Written request A> Please transcribe the passage on how programmers think about problems, starting with "- What I've" and going on through "two different places?".
Written request B> Carry the passage about programmers and abstraction forward from its final sentence.

Source passage>
** BEGIN **
|
|
- 3. programmerthink
- ==================
-
- In the [preceding chapter](#a-literary-problem), I worked through accumulating
- a big piece of text from some other, smaller texts. I started with a bunch of
- files and wound up with one big file called `potential_poems_full`.
-
- Let's talk for a minute about how programmers approach problems like this one.
- What I've just done is sort of an old-school humanities take on things:
- Metaphorically speaking, I took a book off the shelf and hauled it down to the
- copy machine to xerox a bunch of pages, and now I'm going to start in on them
- with a highlighter and some Post-Its or something. A process like this will
- often trigger a cascade of questions in the programmer-mind:
-
- - What if, halfway through the project, I realize my selection criteria were all
- wrong and have to backtrack?
- - What if I discover corrections that also need to be made in the source documents?
- - What if I want to access metadata, like the original location of a file?
- - What if I want to quickly re-order the poems according to some new criteria?
- - Why am I storing the same text in two different places?
-
- A unifying theme of these questions is that they could all be answered by
- involving a little more abstraction.
-
- -> ★ <-
-
- Some kinds of abstraction are so common in the physical world that we can
- forget they're part of a sophisticated technology. For example, a good deal of
- bicycle maintenance can be accomplished with a cheap multi-tool containing a
- few different sizes of hex wrench and a couple of screwdrivers.
-
- A hex wrench or screwdriver doesn't really know anything about bicycles. All
- it _really_ knows about is fitting into a space and allowing torque to be
- applied. Standardized fasteners and adjustment mechanisms on a bicycle ensure
- that the work can be done anywhere, by anyone with a certain set of tools.
- Standard tools mean that if you can work on a particular bike, you can work on
- _most_ bikes, and even on things that aren't bikes at all, but were designed by
- people with the same abstractions in mind.
** END **
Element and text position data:
** BEGIN **
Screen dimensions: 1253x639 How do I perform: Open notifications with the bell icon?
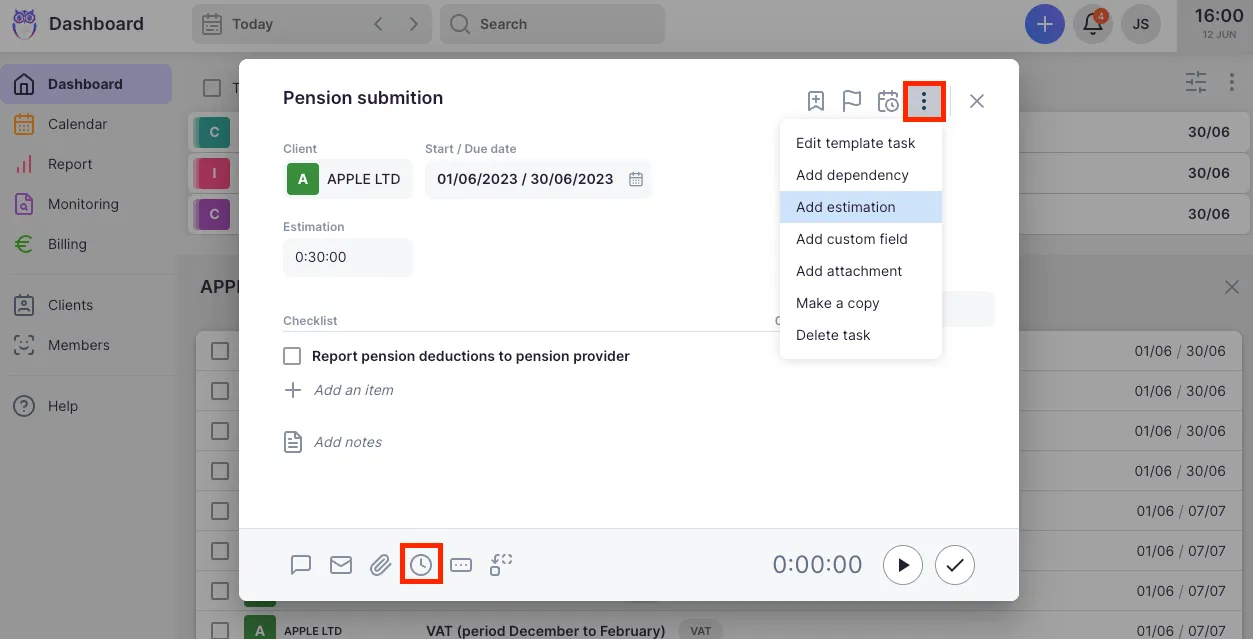point(1092,23)
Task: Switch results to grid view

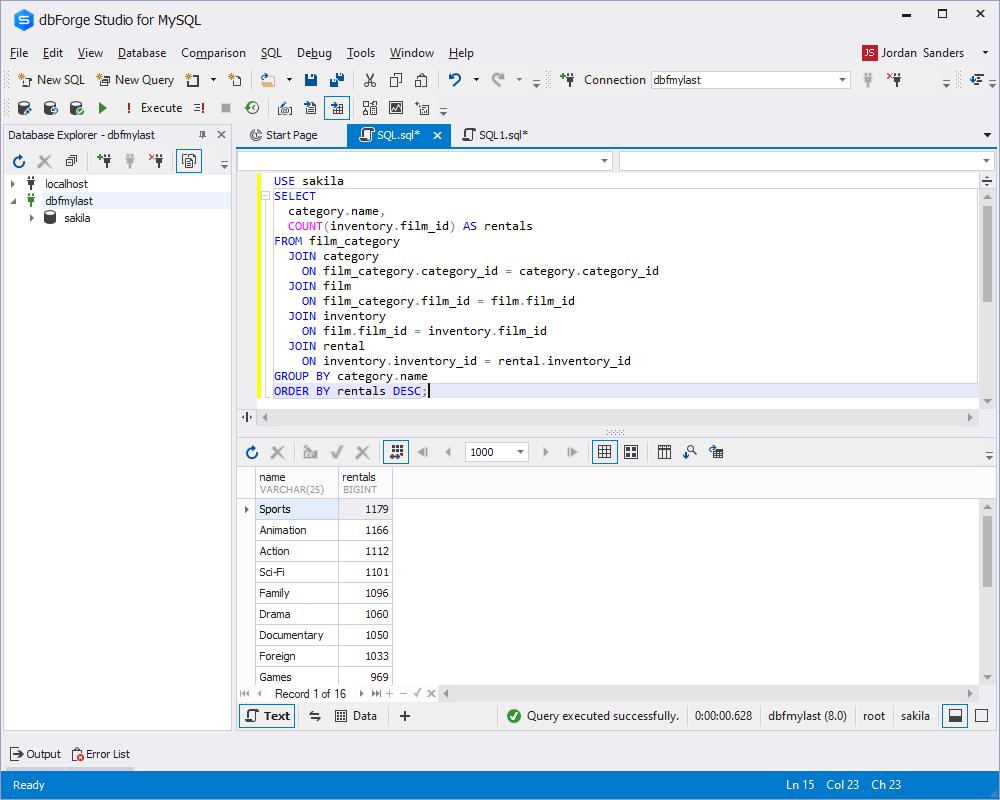Action: [604, 452]
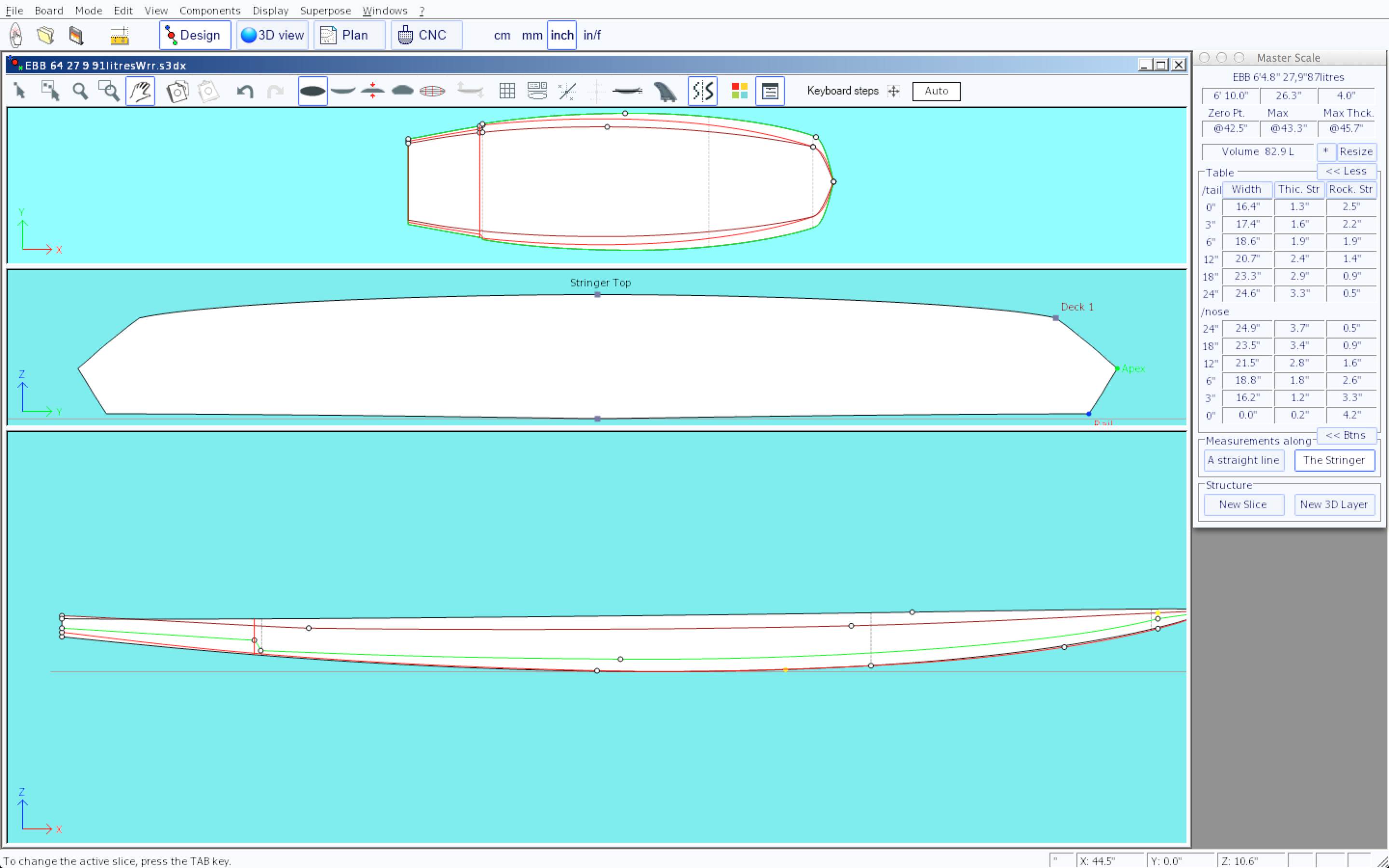Click the fin tool icon

click(x=665, y=91)
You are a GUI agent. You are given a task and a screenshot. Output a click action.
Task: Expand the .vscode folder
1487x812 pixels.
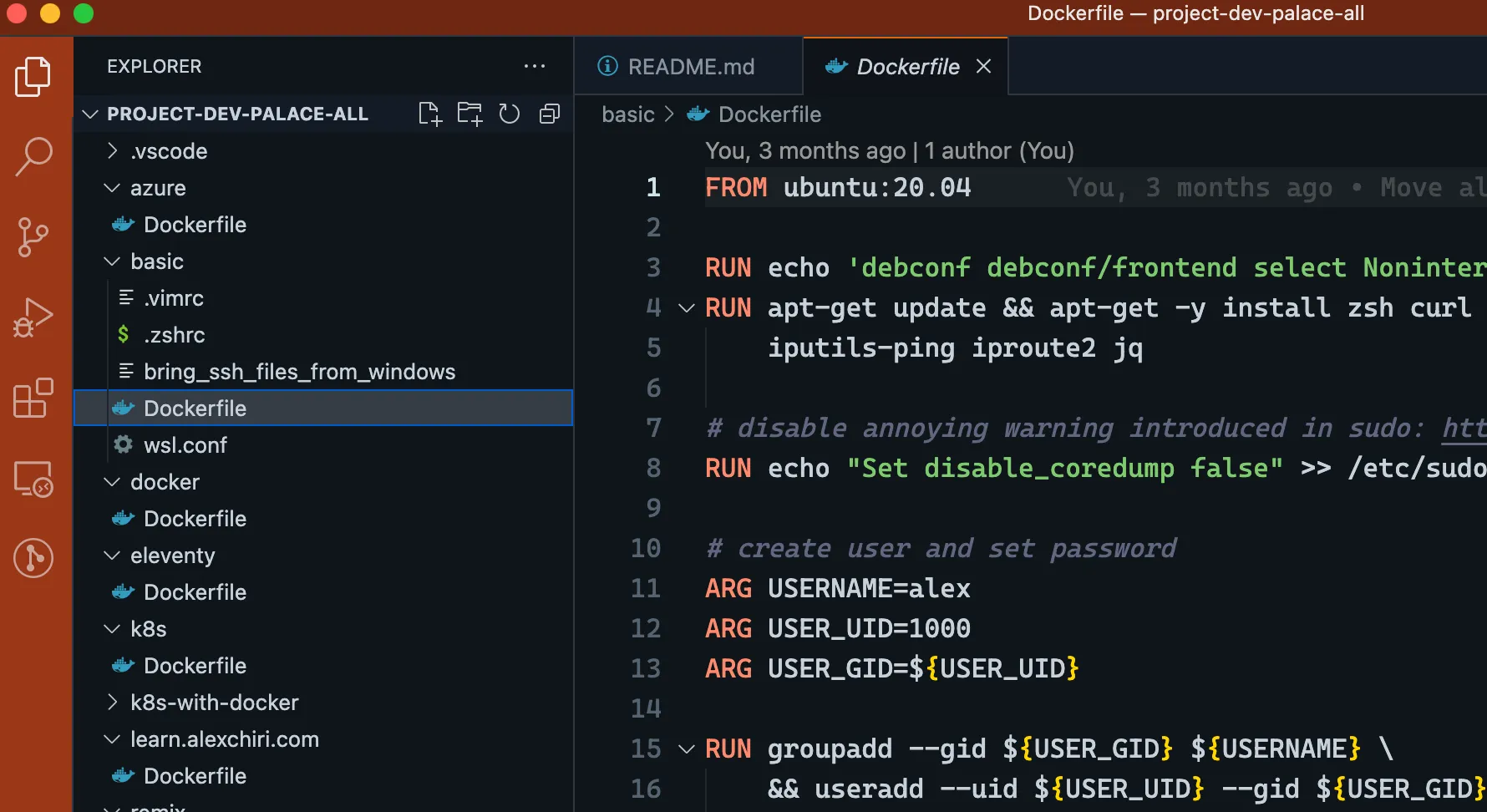(168, 151)
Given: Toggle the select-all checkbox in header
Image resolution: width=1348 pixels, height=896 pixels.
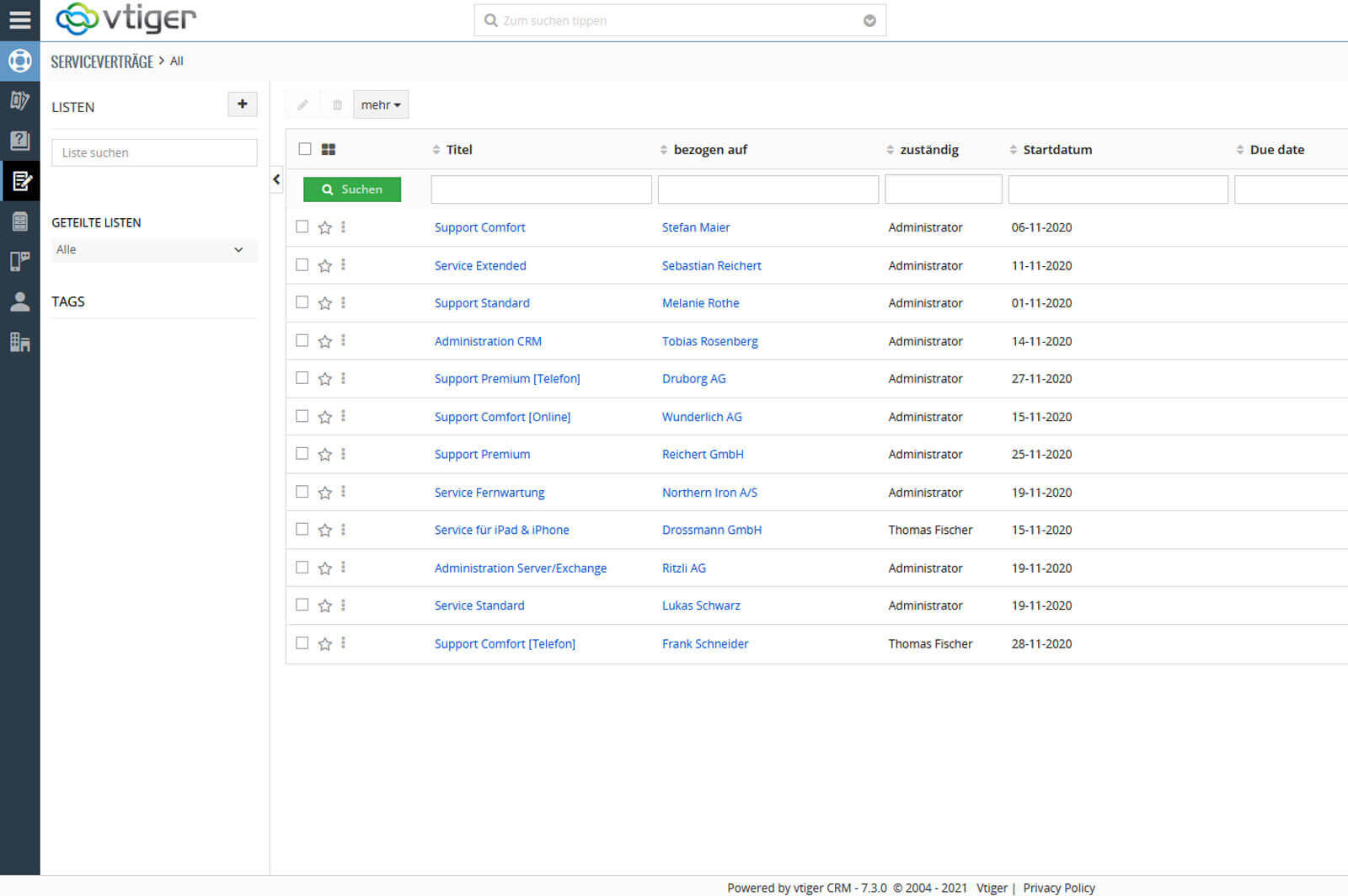Looking at the screenshot, I should [305, 149].
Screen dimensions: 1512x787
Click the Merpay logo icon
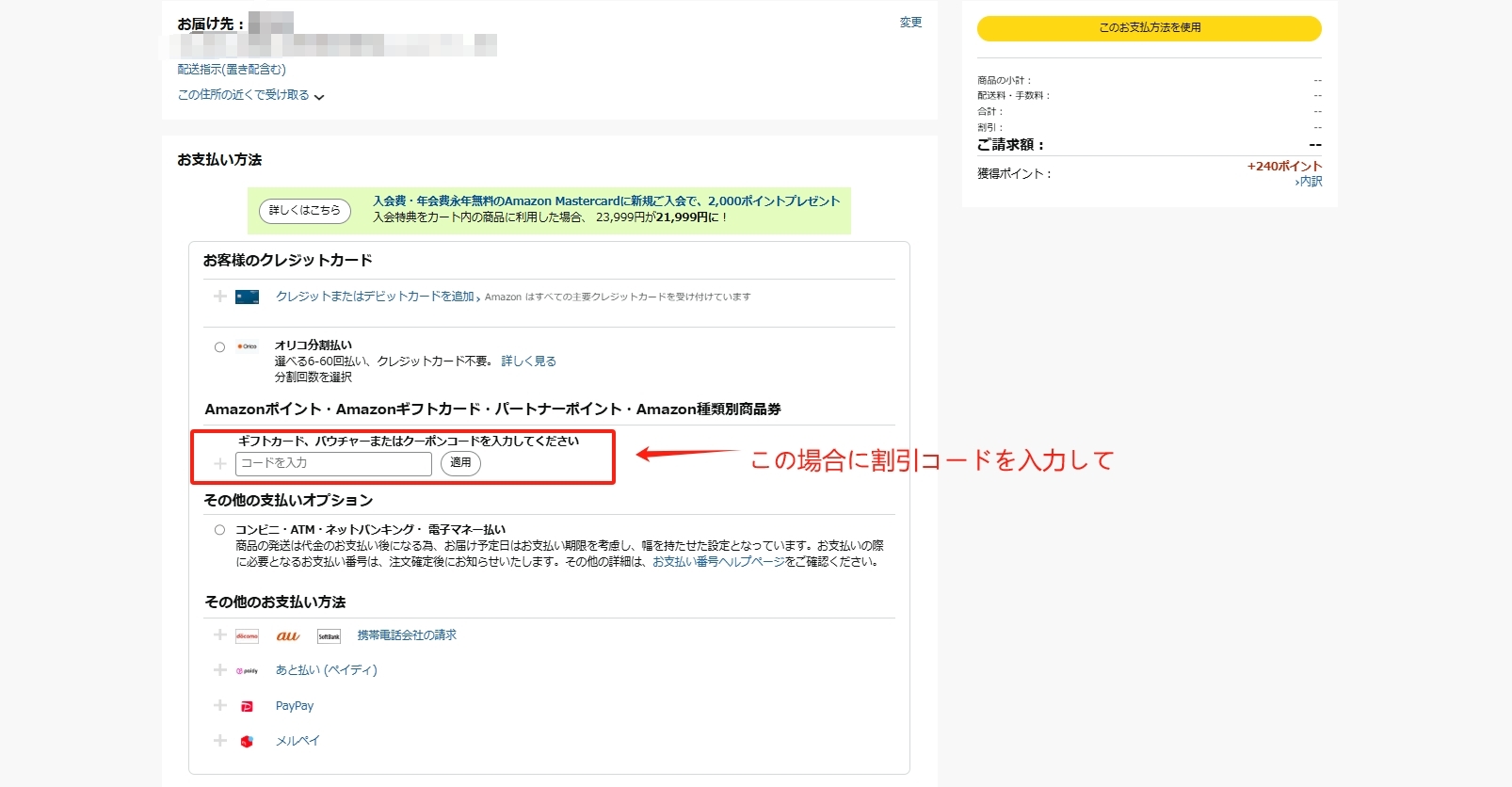(247, 742)
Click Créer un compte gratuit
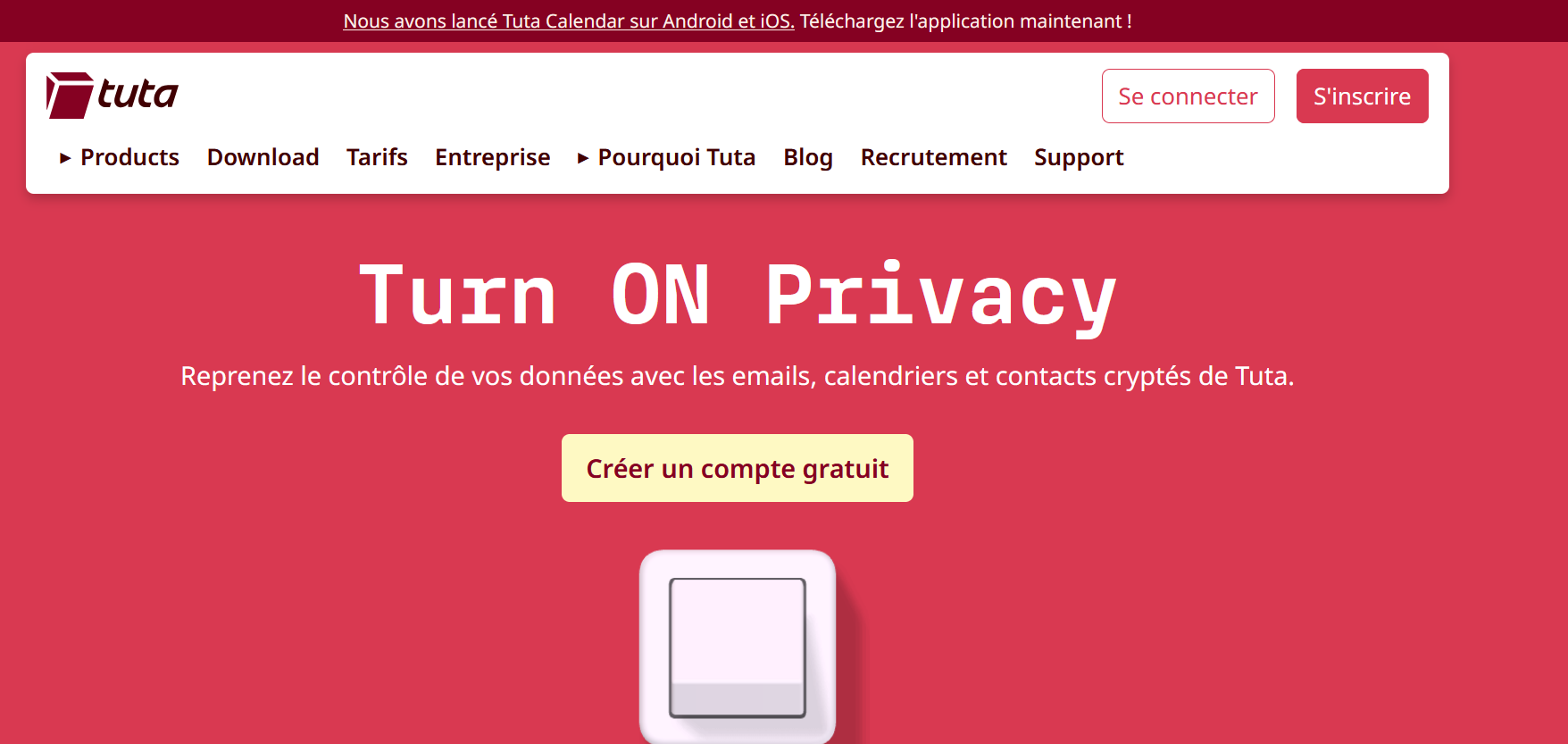The height and width of the screenshot is (744, 1568). tap(738, 468)
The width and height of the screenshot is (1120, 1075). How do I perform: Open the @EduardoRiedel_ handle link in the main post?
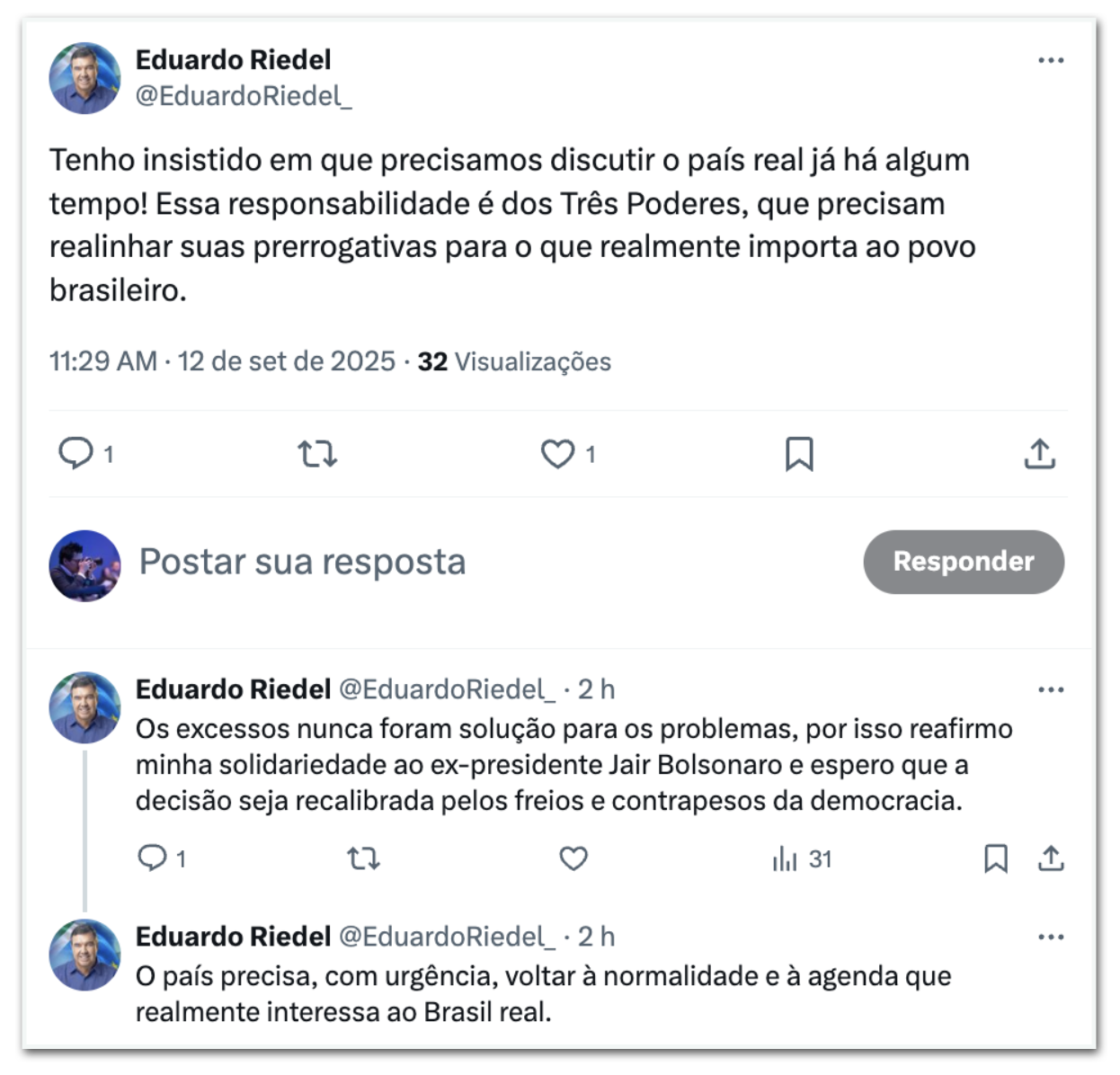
** END **
Output A>
- What I've just done is sort of an old-school humanities take on things:
- Metaphorically speaking, I took a book off the shelf and hauled it down to the
- copy machine to xerox a bunch of pages, and now I'm going to start in on them
- with a highlighter and some Post-Its or something. A process like this will
- often trigger a cascade of questions in the programmer-mind:
-
- - What if, halfway through the project, I realize my selection criteria were all
- wrong and have to backtrack?
- - What if I discover corrections that also need to be made in the source documents?
- - What if I want to access metadata, like the original location of a file?
- - What if I want to quickly re-order the poems according to some new criteria?
- - Why am I storing the same text in two different places?

Output B>
-
- The relationship between a wrench, a bolt, and the purpose of a bolt is a lot
- like something we call _indirection_ in software. Programs like `grep` or
- `cat` don't really know anything about poetry. All they _really_ know about is
- finding lines of text in input, or sticking inputs together. Files, lines, and
- text are like standardized fasteners that allow a user who can work on one kind
- of data (be it poetry, a list of authors, the source code of a program) to use
- the same tools for other problems and other data.
-
- -> ★ <-
-
- When I first started writing stuff on the web, I edited a page --- a single HTML
- file --- by hand. When the entries on my nascent blog got old, I manually
- cut-and-pasted them to archive files with names like `old_main97.html`, which
- held all of the stuff I'd written in 1997.
-
- I'm not holding this up as an example of youthful folly. In fact, it worked
- fine, and just having a single, static file that you can open in any text
- editor has turned out to be a _lot_ more future-proof than the sophisticated
- blogging software people were starting to write at the time.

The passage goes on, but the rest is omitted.